Ainsi, les éducateurs relèvent disposer du matériel technologique de base (ordinateurs, connexion internet, etc.) et constatent que les quelques soucis informatiques rencontrés (droits d’administrateur, logiciels trop anciens, etc.) sont surmontables. Ils considèrent en revanche difficile, en lien avec le fonctionnement institutionnel, de trouver le personnel et le temps nécessaires à la mise en place d’actions d’éducation aux médias. A noter qu’ils doivent argumenter le budget nécessaire pour ces actions. Les personnes interrogées expliquent que les politiques de leurs institutions sont propices à cette démarche car elles intègrent des interdictions et des règles visant à limiter ou superviser l’utilisation des technologies par les jeunes. En ce qui concerne le contexte sociétal, elles relèvent que le cadre légal concernant les réseaux sociaux s’avère lacunaire et difficilement applicable, ce qui limite son apport pour la mise en place d’interventions spécifiques. Elles constatent également un manque de formation ainsi qu’un accès difficile à la documentation (articles scientifiques, études, etc.) et aux outils pratiques (affiches, reportages, BD et jeux éducatifs, etc.) en éducation aux médias. Sur le terrain, les éducateurs mobilisent de nombreuses ressources au travers de leurs relations sociales : ouverture des équipes à l’éducation aux médias, nombreux partenaires externes, ressources des jeunes placés, etc. Toutefois, ils ont l’impression de manquer de connaissances et de compétences médiatiques et ressentent un faible investissement au sein de leurs équipes. Les éducateurs possédant de nombreuses ressources personnelles sont généralement à l’origine des démarches pédagogiques qui sont globalement bien reçues par les différents acteurs entourant les jeunes placés.
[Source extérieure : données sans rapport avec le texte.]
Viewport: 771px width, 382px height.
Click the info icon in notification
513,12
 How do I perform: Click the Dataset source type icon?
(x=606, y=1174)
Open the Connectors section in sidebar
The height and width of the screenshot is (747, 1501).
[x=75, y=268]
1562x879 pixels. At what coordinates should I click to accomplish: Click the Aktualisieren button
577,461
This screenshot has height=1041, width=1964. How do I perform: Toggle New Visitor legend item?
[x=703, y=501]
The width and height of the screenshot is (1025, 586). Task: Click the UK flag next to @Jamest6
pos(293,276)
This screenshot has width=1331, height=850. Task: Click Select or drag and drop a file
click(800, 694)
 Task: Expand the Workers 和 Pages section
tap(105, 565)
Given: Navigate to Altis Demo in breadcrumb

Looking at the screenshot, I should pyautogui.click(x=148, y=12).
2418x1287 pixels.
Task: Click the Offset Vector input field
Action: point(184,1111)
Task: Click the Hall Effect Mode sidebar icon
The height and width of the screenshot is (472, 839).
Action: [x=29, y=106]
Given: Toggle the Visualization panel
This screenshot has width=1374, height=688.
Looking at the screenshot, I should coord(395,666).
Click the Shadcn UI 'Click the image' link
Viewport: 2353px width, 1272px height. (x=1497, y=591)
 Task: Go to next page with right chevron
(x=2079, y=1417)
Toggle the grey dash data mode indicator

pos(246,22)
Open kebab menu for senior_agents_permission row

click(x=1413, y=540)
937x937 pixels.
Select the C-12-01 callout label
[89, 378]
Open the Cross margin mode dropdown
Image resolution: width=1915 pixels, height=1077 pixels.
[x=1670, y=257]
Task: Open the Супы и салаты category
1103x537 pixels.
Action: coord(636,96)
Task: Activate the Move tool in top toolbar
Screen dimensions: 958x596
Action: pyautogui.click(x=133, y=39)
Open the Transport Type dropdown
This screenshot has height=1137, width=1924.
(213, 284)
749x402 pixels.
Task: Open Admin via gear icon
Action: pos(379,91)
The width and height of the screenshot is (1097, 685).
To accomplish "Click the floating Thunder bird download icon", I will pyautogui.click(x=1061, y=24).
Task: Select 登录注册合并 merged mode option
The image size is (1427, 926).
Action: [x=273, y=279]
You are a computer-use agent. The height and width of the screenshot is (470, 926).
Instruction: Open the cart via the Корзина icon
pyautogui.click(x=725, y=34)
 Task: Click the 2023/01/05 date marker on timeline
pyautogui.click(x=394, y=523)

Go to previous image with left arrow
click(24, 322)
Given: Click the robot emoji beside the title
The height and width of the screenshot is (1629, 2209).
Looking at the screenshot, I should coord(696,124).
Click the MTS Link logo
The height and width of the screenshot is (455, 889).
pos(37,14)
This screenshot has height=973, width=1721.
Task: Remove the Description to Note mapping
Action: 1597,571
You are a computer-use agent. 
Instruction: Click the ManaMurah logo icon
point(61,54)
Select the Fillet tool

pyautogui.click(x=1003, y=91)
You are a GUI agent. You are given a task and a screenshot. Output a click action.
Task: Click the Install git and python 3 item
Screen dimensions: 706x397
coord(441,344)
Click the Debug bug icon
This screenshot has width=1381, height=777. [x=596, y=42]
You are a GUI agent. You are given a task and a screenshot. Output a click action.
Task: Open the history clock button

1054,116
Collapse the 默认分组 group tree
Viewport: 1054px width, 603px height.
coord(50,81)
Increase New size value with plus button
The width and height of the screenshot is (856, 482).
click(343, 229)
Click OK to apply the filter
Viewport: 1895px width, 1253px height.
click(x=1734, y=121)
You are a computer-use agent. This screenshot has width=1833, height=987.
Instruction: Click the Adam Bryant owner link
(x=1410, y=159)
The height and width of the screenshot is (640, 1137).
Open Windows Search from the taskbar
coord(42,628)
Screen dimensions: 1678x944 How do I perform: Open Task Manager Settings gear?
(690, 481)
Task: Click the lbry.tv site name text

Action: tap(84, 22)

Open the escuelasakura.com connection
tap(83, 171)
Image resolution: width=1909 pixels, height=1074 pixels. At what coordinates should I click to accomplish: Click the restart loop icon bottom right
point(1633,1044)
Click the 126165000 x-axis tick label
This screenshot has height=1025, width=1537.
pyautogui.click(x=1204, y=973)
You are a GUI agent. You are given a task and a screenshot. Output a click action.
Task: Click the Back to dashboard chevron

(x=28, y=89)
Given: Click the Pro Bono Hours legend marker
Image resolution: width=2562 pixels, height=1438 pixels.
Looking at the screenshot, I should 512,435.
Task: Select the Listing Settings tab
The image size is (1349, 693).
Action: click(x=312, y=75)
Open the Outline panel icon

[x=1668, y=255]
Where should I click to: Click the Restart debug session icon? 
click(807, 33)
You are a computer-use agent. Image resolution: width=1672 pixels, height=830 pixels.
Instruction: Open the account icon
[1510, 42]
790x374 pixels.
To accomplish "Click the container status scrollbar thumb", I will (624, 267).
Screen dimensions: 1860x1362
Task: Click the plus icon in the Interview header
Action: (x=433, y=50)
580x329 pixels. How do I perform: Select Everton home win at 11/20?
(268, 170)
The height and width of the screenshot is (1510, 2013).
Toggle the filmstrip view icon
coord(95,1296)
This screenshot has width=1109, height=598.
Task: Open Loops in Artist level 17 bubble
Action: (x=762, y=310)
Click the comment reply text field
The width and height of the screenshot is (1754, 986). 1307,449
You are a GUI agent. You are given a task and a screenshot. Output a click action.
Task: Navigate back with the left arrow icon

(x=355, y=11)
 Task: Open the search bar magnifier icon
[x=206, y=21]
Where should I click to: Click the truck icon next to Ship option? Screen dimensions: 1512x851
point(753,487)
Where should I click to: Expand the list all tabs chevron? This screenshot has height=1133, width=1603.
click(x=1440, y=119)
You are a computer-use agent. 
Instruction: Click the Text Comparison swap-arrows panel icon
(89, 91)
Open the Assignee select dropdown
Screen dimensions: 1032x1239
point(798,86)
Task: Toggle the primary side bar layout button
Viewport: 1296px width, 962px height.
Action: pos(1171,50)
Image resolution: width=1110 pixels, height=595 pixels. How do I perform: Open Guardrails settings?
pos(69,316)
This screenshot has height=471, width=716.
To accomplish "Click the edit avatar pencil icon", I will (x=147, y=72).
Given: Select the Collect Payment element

Vers un guide des bonnes pratiques ?
Au fil de cette étude, de nouvelles pistes de travail ont émergé, dont deux prioritaires. Les entretiens ont en effet montré qu’il serait pertinent de dresser un état des lieux des actions éducatives organisées par les institutions fribourgeoises et de créer sur cette base un guide des bonnes pratiques à l’intention des éducateurs. Il serait également judicieux d’interroger les jeunes placés sur leur perception de l’éducation aux médias et sur les interventions actuellement proposées. Cela permettrait aux professionnels de mieux répondre aux besoins et aux préoccupations des personnes concernées.
La thématique traitée dans cette recherche soulève d’autres questionnements. L’avènement des nouvelles technologies de l’information dans les institutions redéfinit-il réellement le rôle de l’éducateur social, sa profession ? Compte tenu de l’évolution rapide des réseaux sociaux, est-il possible de répondre aux besoins des uns et des autres ? Réponses dans quelques années peut-être.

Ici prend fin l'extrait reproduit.